Researchers at the University at Buffalo have found a way to change alcohol drinking behavior in rodents, using the emerging technique of optogenetics, which uses light to stimulate neurons.
Their work could lead to powerful new ways to treat alcoholism, other addictions, and neurological and mental illnesses; it also helps explain the underlying neurochemical basis of drug addiction.
The findings, published in November in Frontiers in Neuroscience, are the first to demonstrate a causal relationship between the release of dopamine in the brain and drinking behaviors of animals. Research like this, which makes it possible to map the neuronal circuits responsible for specific behaviors, is a major focus of President Obama’s Brain Research for Advancing Innovative Neurotechnologies initiative, known as BRAIN.

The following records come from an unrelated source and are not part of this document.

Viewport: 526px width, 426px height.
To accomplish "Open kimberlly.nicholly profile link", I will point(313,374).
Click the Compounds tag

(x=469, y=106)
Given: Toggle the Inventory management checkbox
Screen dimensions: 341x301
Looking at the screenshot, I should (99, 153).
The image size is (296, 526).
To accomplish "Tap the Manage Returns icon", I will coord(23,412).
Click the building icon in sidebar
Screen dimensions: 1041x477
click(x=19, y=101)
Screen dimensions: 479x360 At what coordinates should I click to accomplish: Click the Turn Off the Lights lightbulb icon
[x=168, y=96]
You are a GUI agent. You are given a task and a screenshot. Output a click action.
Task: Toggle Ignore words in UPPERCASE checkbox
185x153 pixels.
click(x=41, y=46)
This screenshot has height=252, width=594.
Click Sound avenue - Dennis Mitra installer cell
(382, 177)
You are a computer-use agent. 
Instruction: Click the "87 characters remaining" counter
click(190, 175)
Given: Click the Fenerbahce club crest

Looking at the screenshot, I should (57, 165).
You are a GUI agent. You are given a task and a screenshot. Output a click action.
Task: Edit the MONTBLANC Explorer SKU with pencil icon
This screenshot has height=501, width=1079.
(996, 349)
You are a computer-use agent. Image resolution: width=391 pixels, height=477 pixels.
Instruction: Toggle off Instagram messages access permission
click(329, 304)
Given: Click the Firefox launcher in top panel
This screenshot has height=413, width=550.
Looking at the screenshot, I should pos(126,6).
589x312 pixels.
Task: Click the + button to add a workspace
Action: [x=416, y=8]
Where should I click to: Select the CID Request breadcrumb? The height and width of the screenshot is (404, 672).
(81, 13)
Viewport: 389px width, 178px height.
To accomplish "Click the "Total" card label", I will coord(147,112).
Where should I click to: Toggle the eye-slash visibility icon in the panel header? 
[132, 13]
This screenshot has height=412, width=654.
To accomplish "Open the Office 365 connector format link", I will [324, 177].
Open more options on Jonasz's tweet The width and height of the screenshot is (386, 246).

In the experiments, rats were trained to drink alcohol in a way that mimics human binge-drinking behavior.
First author Caroline E. Bass, PhD, assistant professor of pharmacology and toxicology in the UB School of Medicine and Biomedical Sciences explains: “By stimulating certain dopamine neurons in a precise pattern, resulting in low but prolonged levels of dopamine release, we could prevent the rats from binging. The rats just flat out stopped drinking,” she says.
Bass’s co-authors are at Wake Forest University, where she worked previously.
Interestingly, the rodents continued to avoid alcohol even after the stimulation of neurons ended, she adds.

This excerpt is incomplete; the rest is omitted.